This article is Part Four in a series exploring better approaches to project management and development workflows.
- Part 1 - Rethinking Project Management
- Part 2 - Reimagining Project Management
- Part 3 - Closing the Loop on AI-Driven Development
The series began with a simple observation:
Project management often fails not because of people, but because of the systems we ask them to work inside.
In many organizations, the process devolves into something familiar:
- PMs chasing developers for ticket updates
- Developers updating tickets purely for reporting purposes
- Status meetings reconciling conflicting information
Instead of reflecting reality, the system becomes administrative theater — thus I began exploring an alternative approach.
Step 1 — Make Tickets the Source of Truth
The first idea in this series was straightforward:
What if tickets themselves were the source of truth for project state? Instead of manually assembling status reports, project state should be derived directly from the underlying work items.

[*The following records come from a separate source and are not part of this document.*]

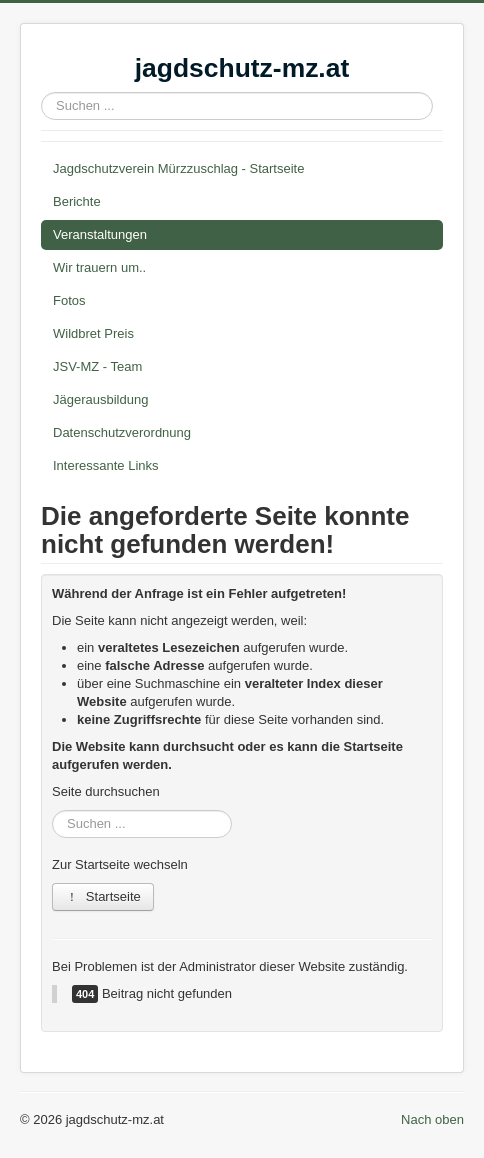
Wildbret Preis (93, 333)
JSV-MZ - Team (97, 366)
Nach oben (432, 1119)
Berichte (77, 201)
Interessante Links (106, 465)
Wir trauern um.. (99, 267)
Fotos (69, 300)
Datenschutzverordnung (122, 432)
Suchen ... (41, 92)
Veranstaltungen (100, 234)
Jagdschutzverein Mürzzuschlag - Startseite (178, 168)
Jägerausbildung (100, 399)
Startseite (103, 896)
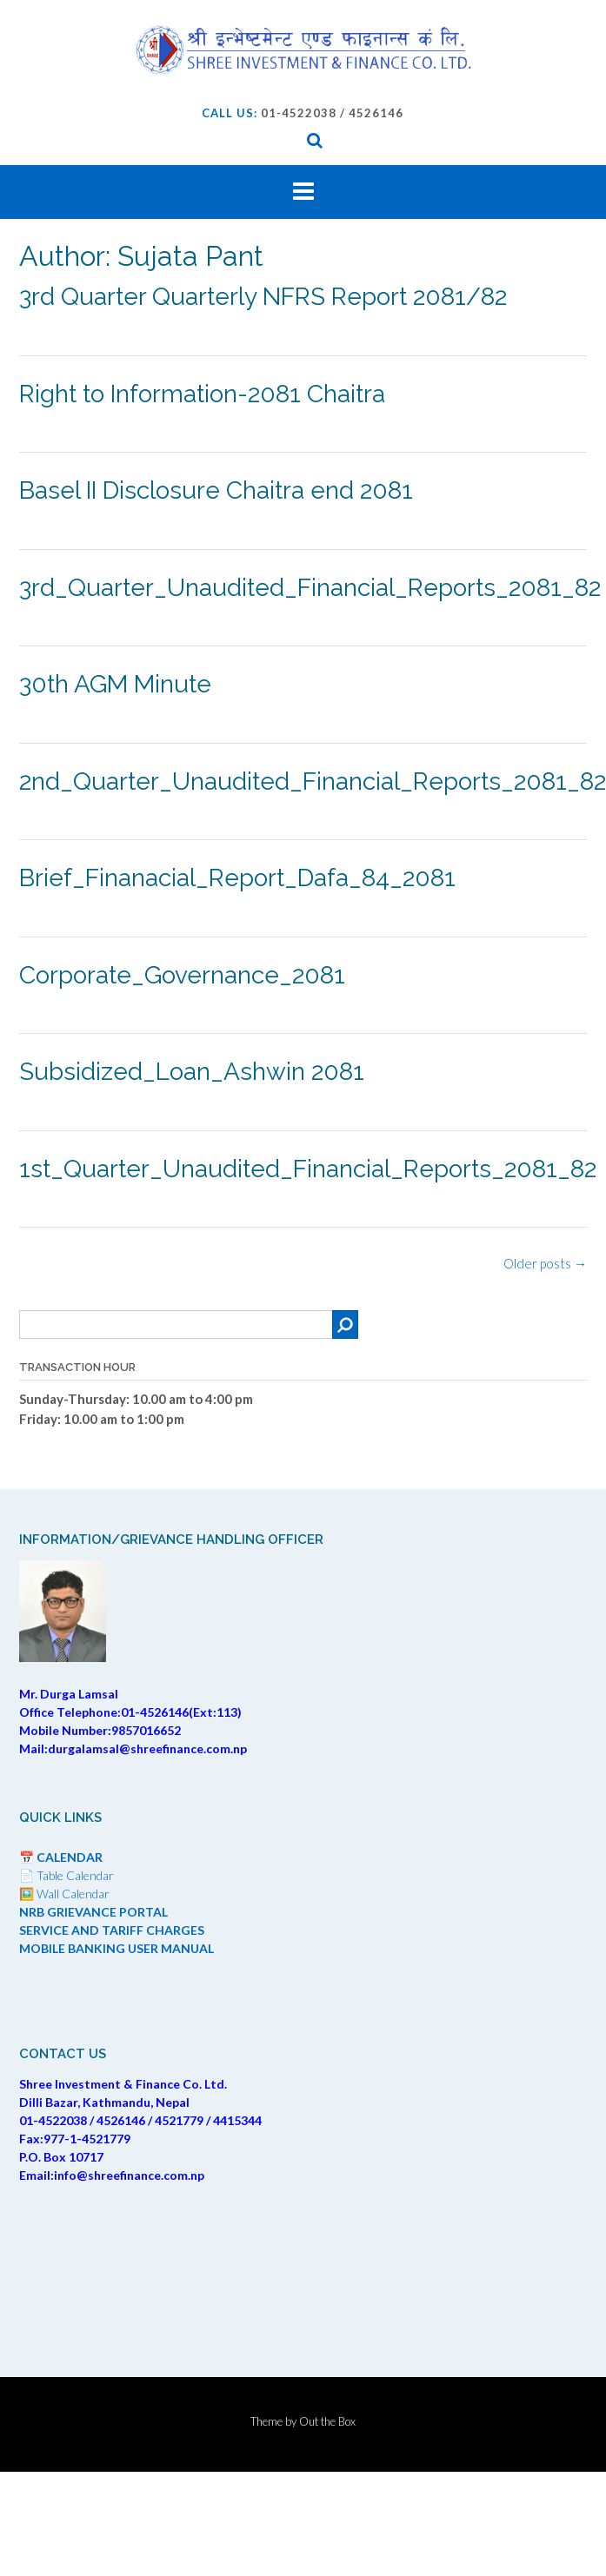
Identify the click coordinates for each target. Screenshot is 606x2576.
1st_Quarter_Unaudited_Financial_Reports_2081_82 (307, 1169)
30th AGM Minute (115, 684)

If tickets are accurate and structured properly, they should already contain everything needed to understand:
- progress
- bottlenecks
- schedule slip
- workflow flow
In other words, status should emerge from the data, not from meetings.
Step 2 — Prototyping Against Jira
To test that idea, I built a prototype that analyzed ticket data from Jira. The prototype pulled ticket information and used it to generate reports showing things like:
- which tickets were on schedule
- which tickets slipped
- possible causes of delays
Conceptually, the approach worked. But the experiment also exposed something important. The real value wasn’t Jira itself. The value was the structure of the data and how it could be analyzed, which raised a natural question.

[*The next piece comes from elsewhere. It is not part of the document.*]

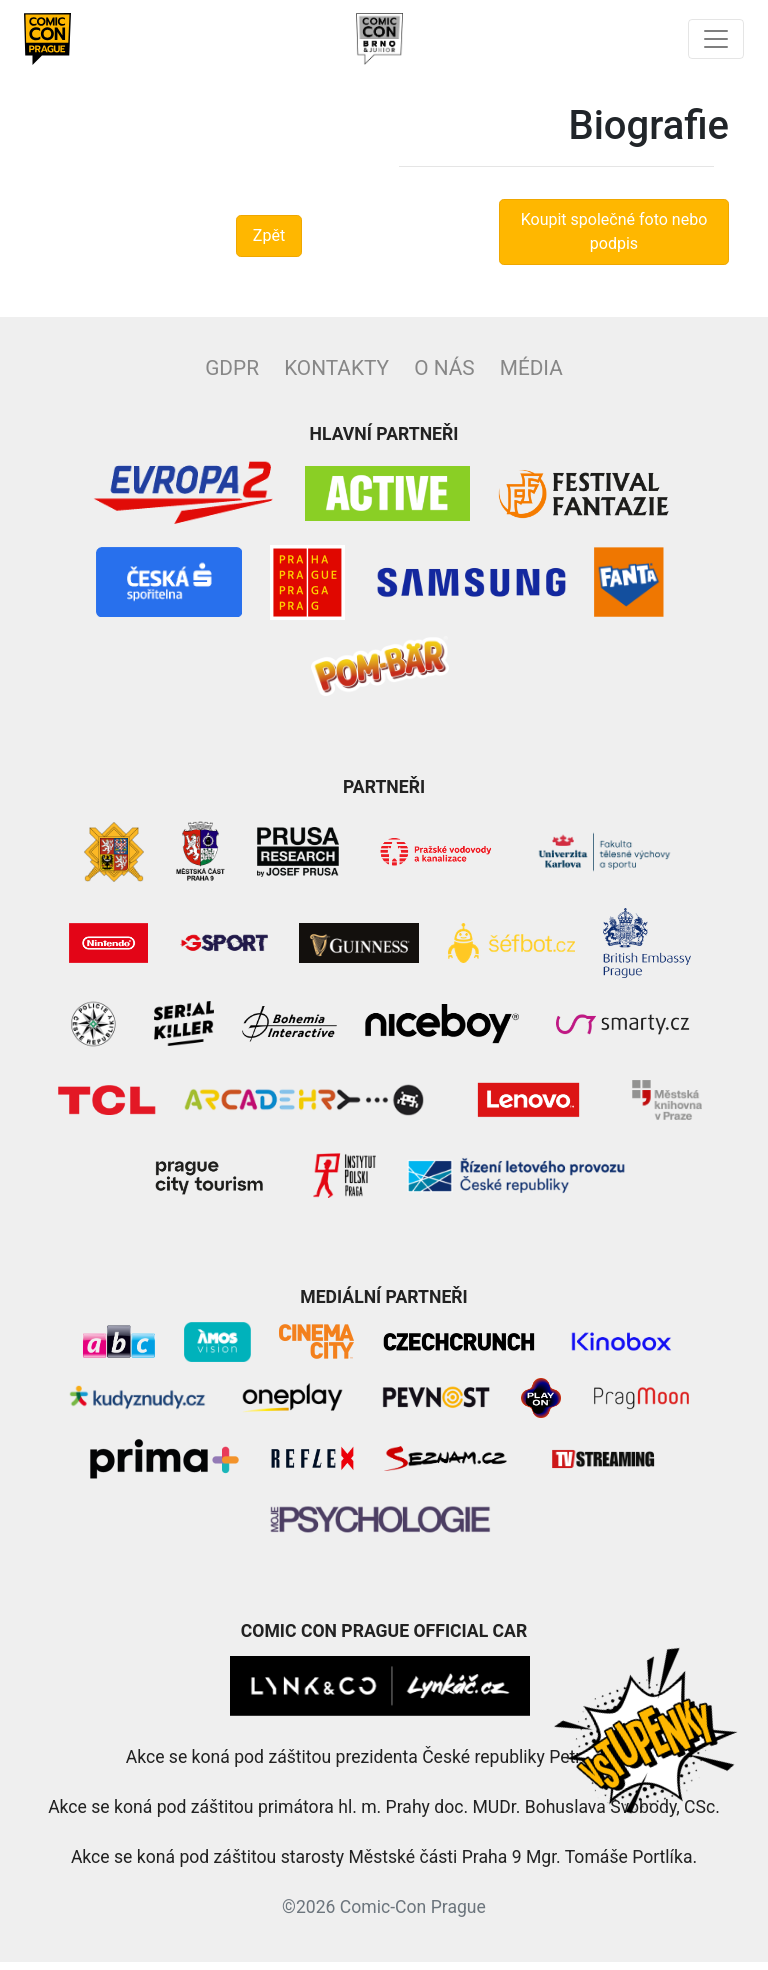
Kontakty (336, 376)
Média (531, 376)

Step 3 — Do We Even Need the SaaS Tool?
If the real value lies in the ticket data model and the analysis pipeline, why depend on a large SaaS platform at all? Instead of storing tickets in a proprietary database, I experimented with a much simpler approach — tickets stored as JSON documents in Git repositories.
This immediately provided a number of advantages:
- version history through Git
- transparent data structures
- branch-based workflows
- code review for process changes
- no dependency on proprietary systems
At that point the system needed tooling.
Step 4 — Building the CLI Tool
The first implementation was a command-line interface (CLI). The CLI handles core operations such as:
- creating tickets
- promoting tickets through workflow states
- defining dependencies between tasks
- validating ticket structure
- organizing tickets within projects
Tickets themselves remain simple JSON documents committed to the repository. Git provides the audit trail. The CLI provides the operational tooling. This worked well, but it still left one obvious gap. A CLI is great for engineers. Not everyone loves living in a terminal.

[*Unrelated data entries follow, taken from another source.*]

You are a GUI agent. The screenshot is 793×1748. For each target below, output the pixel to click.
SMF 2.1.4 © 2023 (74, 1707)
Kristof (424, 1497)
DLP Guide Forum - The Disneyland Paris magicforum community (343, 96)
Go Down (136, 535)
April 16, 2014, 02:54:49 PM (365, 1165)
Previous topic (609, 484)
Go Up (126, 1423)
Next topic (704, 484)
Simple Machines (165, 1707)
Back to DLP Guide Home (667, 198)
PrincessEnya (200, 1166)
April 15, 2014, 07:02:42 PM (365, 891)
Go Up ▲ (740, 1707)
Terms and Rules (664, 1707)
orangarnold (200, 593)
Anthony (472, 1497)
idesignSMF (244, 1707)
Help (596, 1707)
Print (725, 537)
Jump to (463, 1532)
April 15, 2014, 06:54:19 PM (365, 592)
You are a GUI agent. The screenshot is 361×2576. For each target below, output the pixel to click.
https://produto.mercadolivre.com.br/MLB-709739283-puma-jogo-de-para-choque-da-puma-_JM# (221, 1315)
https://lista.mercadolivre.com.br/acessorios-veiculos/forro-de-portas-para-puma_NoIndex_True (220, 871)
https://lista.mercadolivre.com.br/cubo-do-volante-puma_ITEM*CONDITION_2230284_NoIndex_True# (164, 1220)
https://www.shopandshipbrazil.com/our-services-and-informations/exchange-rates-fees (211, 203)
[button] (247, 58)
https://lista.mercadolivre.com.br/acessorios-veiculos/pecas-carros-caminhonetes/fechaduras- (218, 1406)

Step 5 — Adding a Native UI
To make the system easier to use day-to-day, I sat down with my friend Claude and generated a Swift-based macOS application that sits on top of the CLI tool. The result is a small menu bar application that lives in the toolbar at the top of the screen.
Clicking the icon opens the ticket interface. On first launch, the application checks for existing projects.
In this case there were none yet, so the UI simply showed an empty project list.

Creating a Project
Next I created a project associated with an iOS application I recently wrote called Emberlog. Once the project exists, the application displays the ticket list for that project. Since the project was new, the list started empty.

Creating a Ticket
I then created the first ticket for the Emberlog project. Each ticket contains fields such as:
- task description
- effort estimate
- creator
- workflow state
- dependency relationships
One design choice here is worth highlighting. Most ticketing systems require users to manually select the next workflow state from a dropdown menu. This system does something simpler. Instead of choosing states, you just press Promote. The system automatically moves the ticket to the next step in the workflow.
The goal is simple:
- Reduce unnecessary cognitive overhead.


Modeling Dependencies
Project scheduling is handled through predecessor relationships. Rather than tracking both predecessors and successors, the system only stores predecessors. Successor relationships can be derived automatically.
This simplifies the data model while still enabling project visualizations such as:
- dependency graphs
- project timelines
- Gantt-style planning views

Early Results
At the time of writing, I’ve been using the tool for a couple of days across several personal and internal projects. So far the experience has been encouraging.
The system feels:
- lightweight
- fast
- easy to reason about
- tightly integrated with Git workflows
Of course, two days of usage is not a definitive evaluation. The real test will be sustained usage over the coming weeks.
Closing Thoughts
One of the goals of this series has been to demonstrate a full engineering cycle:
- Identify a broken process
- Propose a better model
- Prototype the idea
- Build the tooling
- Use it in real work
There’s a big difference between talking about better systems and actually operating inside one. This article marks the start of that final step. Now we’ll see how well the idea holds up in practice.